抜粋テキスト:
++++++++

本明細書に記述されているトランジスタなどのトランジスタは、底部層上のIn-Zn-Oと上部層上のIn-Ga-Zn-Oとからなるデュアル層チャネル構造を使用して形成された。チャネル構造は、40μmの幅と10μmの長さを有した。
【0039】
図12は、トランジスタのゲート-ソース間電圧に対するドレイン-ソース間電流(Ids)の挙動比較のグラフ図1200を示し、ある特定の特性がさらに、下記の表1に要約されている。特に、グラフは、図10(TFT1000)、図6(TFT600)、図5A(TFT500A)、および図9(TFT900)を参照して説明された各TFTについて、ゲート-ソース間電圧(Vgs)に対する対数スケールのドレイン-ソース間電流log(IDS)を示している。図12は、各TFTの各伝達曲線からのサブスレショルド勾配(SS)を比較するために、ゲート電圧が-1V~+5Vの小さな範囲にある、ドレイン電圧(Vds)が1Vでの伝達曲線を示す。図には示されていないが、10Vドレイン電圧データも表1に収集した。このとき、TFTは、1Vのドレイン-ソース間電圧(Vds)で、線形領域で動作され、10Vのドレイン-ソース間電圧(Vds)で、飽和領域で動作される。サブスレショルド電圧の値は、ドレイン-ソース間電圧(Vds)の値と共に変動する。典型的には、大きなサブスレショルド値は、高いドレイン電圧値から得られる。例えば、Vds=10Vでは、Vds=1Vなどの、より低いドレイン-ソース間電圧でのサブスレショルド値と比較して、より高いサブスレショルド値が作り出される。スイッチングトランジスタは、低いドレイン電圧値(Vgs-Vth>Vds、Vgs>Vth)で、線形領域で動作され、駆動トランジスタは、高いドレイン電圧値(Vgs-Vth<Vds、Vgs>Vth)で、飽和領域で動作されることが見出された。このとき、Vgsはゲート-ソース間電圧であり、Vdsはドレイン-ソース間電圧であり、Vthはしきい値電圧である。

++++++++

指示と条件: 抜粋テキストの「図12は、トランジスタの」で始まる段落を、主な事実を残したまま箇条書きで短くまとめてください。

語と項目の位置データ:
++++++++

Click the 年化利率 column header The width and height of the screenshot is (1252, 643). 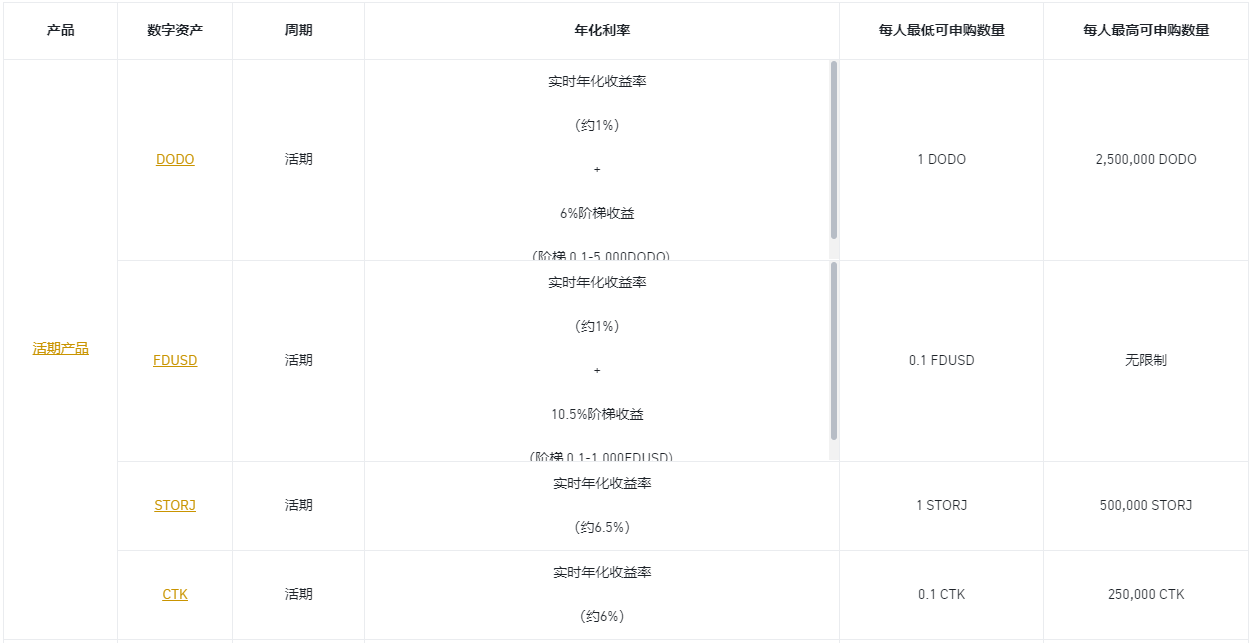point(602,31)

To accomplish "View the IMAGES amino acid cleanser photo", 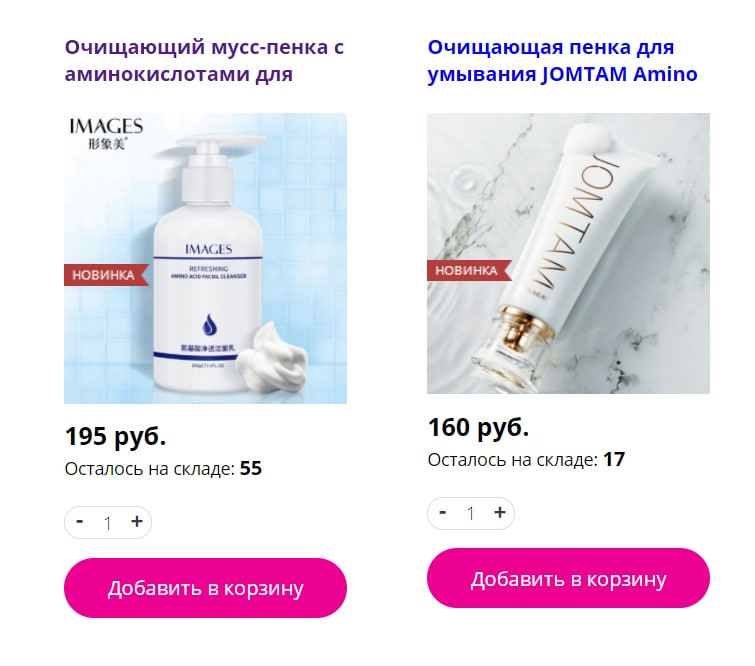I will tap(206, 259).
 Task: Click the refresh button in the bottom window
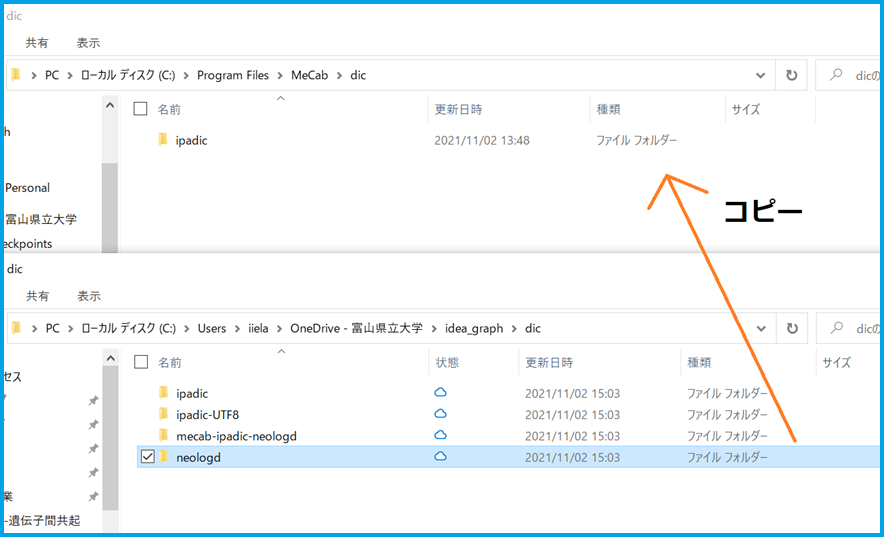coord(791,328)
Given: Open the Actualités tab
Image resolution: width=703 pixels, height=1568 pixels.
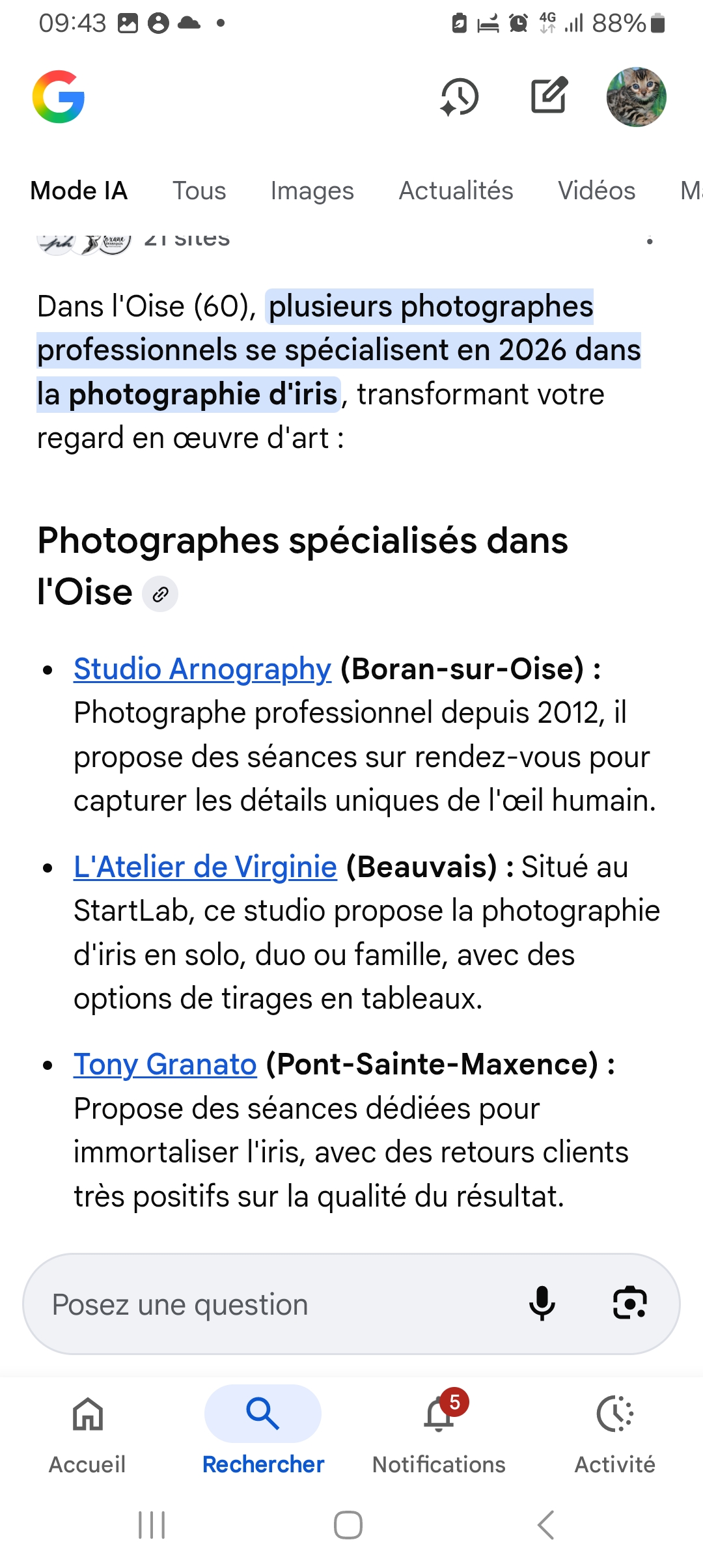Looking at the screenshot, I should tap(456, 191).
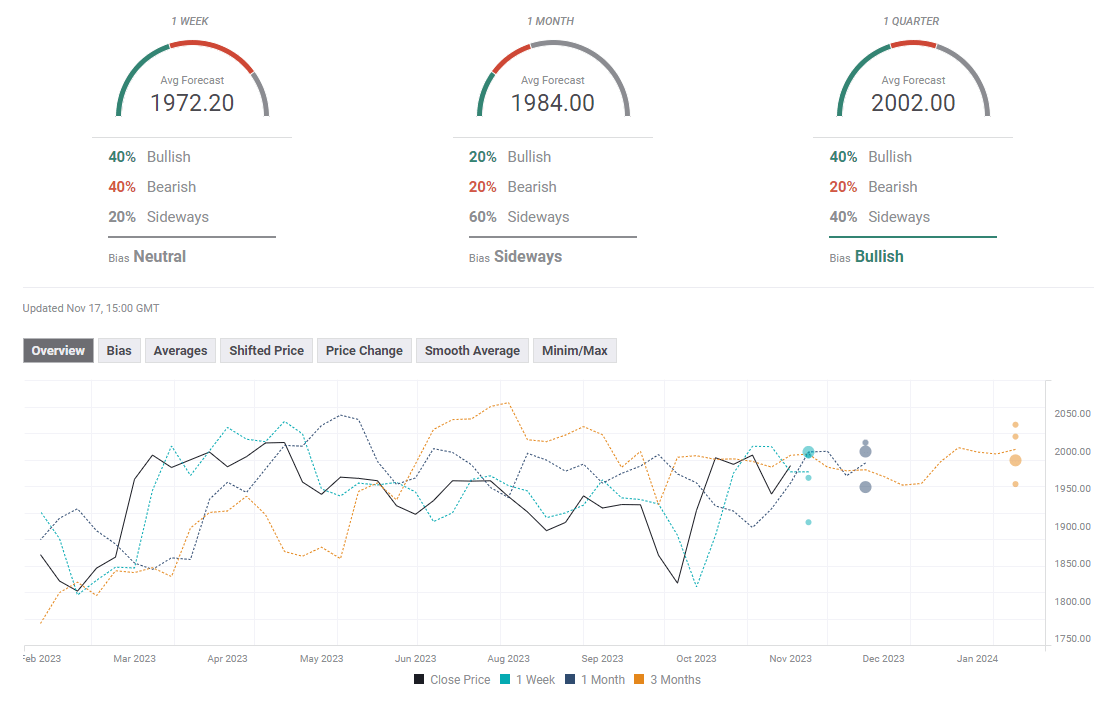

++++++++

作業結果:
・図12(グラフ図1200)は、トランジスタのゲート-ソース間電圧に対するドレイン-ソース間電流(Ids)の挙動を比較したもので、特性の一部は表1に要約されている。
・対象は図10のTFT1000、図6のTFT600、図5AのTFT500A、図9のTFT900で、ゲート-ソース間電圧(Vgs)に対する対数スケールのlog(IDS)を示す。
・サブスレショルド勾配(SS)を比較するため、ゲート電圧-1V~+5V、ドレイン電圧(Vds)1Vでの伝達曲線を示す。
・図にはない10Vドレイン電圧のデータも表1に収集した。
・TFTはVds=1Vで線形領域、Vds=10Vで飽和領域で動作する。
・サブスレショルド値はVdsと共に変動し、典型的にはドレイン電圧が高いほど大きくなる(Vds=10VではVds=1Vより高い)。
・スイッチングトランジスタは低いドレイン電圧(Vgs-Vth>Vds、Vgs>Vth)で線形領域、駆動トランジスタは高いドレイン電圧(Vgs-Vth<Vds、Vgs>Vth)で飽和領域で動作することが見出された。
・Vgsはゲート-ソース間電圧、Vdsはドレイン-ソース間電圧、Vthはしきい値電圧である。